Terlebih Ketua Tim Pakar Gugus Tugas Percepatan Penanganan COVID-19, Wiku Adisasmito sebelumnya memprediksi puncak kasus positif COVID-19 di Indonesia terjadi pada awal Mei 2020 hingga awal Juni 2020. Estimasi pasien terpapar COVID-19 mencapai 95 ribu kasus. Artinya puncak kasus tersebut terjadi pada Ramadan dan Idul Fitri.

Dia pun mengatakan akan mendukung langkah tegas Pemerintah dalam menerapkan sanksi kepada warga yang tak mematuhi ketentuan dalam PSBB.

"Kita harus meningkatkan disiplin bersama yang lebih tegas untuk menjalankan social distancing, physical distancing, bersekolah di rumah, bekerja di rumah, beribadah di rumah, agar puncak penyebaran wabah dapat lebih cepat terjadi dan jumlah yang terpapar positif jauh lebih sedikit dibanding yang diprediksi," tutur politisi NasDem tersebut.

Senada diungkapkan Ketua MPR Bambang Soesatyo. Dia kembali menekankan agar kepala daerah memastikan masyarakat patuh dan konsisten dalam menerapkan PSBB.

"Ketidakmampuan komunitas internasional menghentikan penularan COVID-19 mendorong banyak negara, termasuk Indonesia, memulai pergulatan merespons resesi ekonomi. Artinya, pada periode sekarang ini, tiga masalah harus dikerjakan simultan pada saat yang sama," katanya.

Dijelaskannya, ada tiga masalah yang harus dikerjakan, yaitu merawat pasien COVID-19, pembatasan sosial untuk cegah-tangkal penularan, dan memulihkan perekonomian.

"Ketiganya sama-sama urgen dan strategis," tegasnya.

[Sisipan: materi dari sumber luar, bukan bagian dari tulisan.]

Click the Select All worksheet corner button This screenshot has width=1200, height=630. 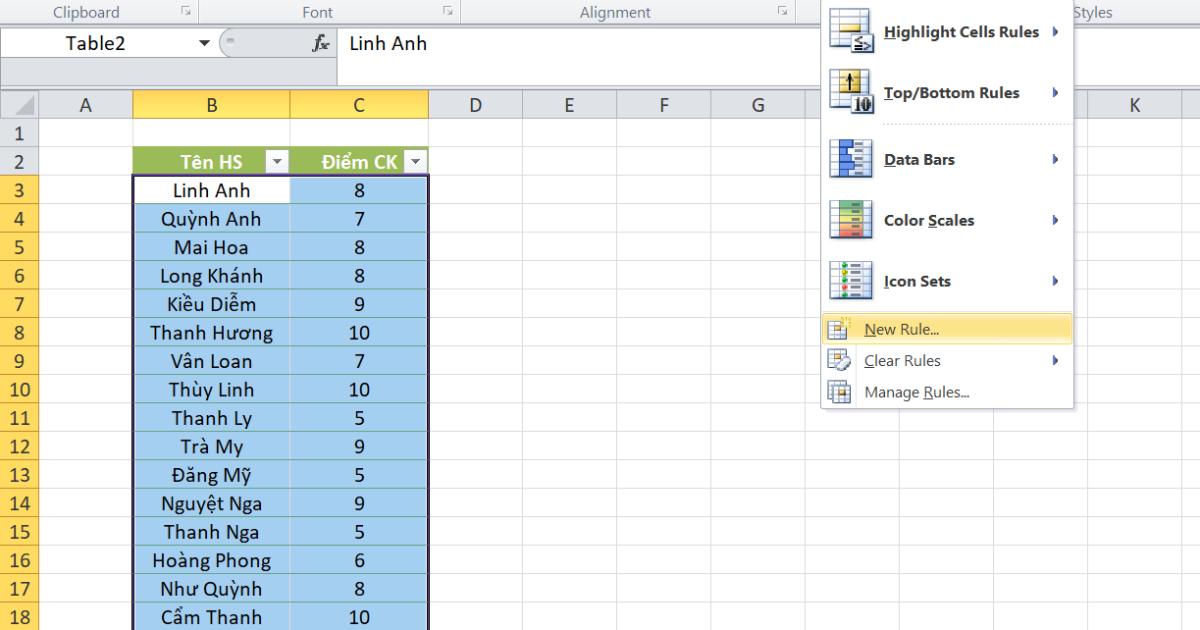(18, 104)
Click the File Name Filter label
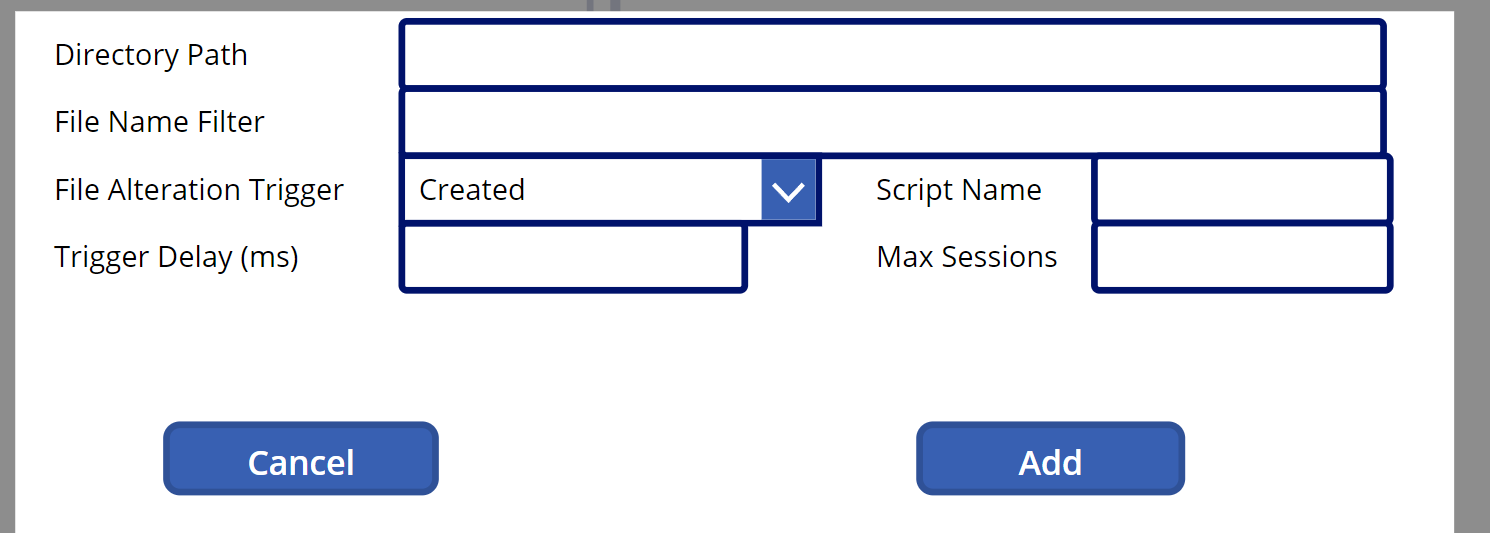The height and width of the screenshot is (533, 1490). pyautogui.click(x=160, y=122)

Menurutnya, jika masyarakat taat menerapkan PSBB, skala dan kecepatan penularan virus akan menurun dengan sendirinya. Hal tersebut akan berdampak dengan menurunnya jumlah pasien yang otomatis akan melonggarkan ketentuan PSBB. Dengan demikian kehidupan sosial akan kembali pulih dan mesin perekonomian nasional akan berjalan.

"Karena itu, semua pemerintah daerah harus 'all out' mendorong masyarakat patuh dan konsisten menerapkan pembatasan sosial. Masyarakat harus diingatkan bahwa pembatasan sosial yang konsisten menjadi modal awal pemulihan ekonomi dari resesi," ujarnya.

Politisi Golkar ini meminta terutama seluruh kepala daerah di Pulau Jawa berperan aktif akan masyarakatnya patuh. Sebab data Kementerian Perindustrian menyebutkan 75 persen dari total industri nasional berpusat di Jawa. Berdasarkan data Badan Pusat Statistik (BPS), kontribusi Pulau Jawa bagi pertumbuhan ekonomi nasional mencapai 59 persen per-2019.

"Artinya, tingkat kepatuhan masyarakat di Pulau Jawa dalam menerapkan PSBB sangat menentukan kemampuan negara merespons resesi ekonomi. Jika kecepatan penularan COVID-19 tidak bisa diredam, penghentian aktivitas produksi sektor industri di Jawa akan berkepanjangan, dampak sosialnya tentu akan sangat serius," katanya.

Sebelumnya, Presiden Joko Widodo menegaskan bahwa Pemerintah tak akan dapat bekerja sendiri dalam menangani penyebaran COVID-19.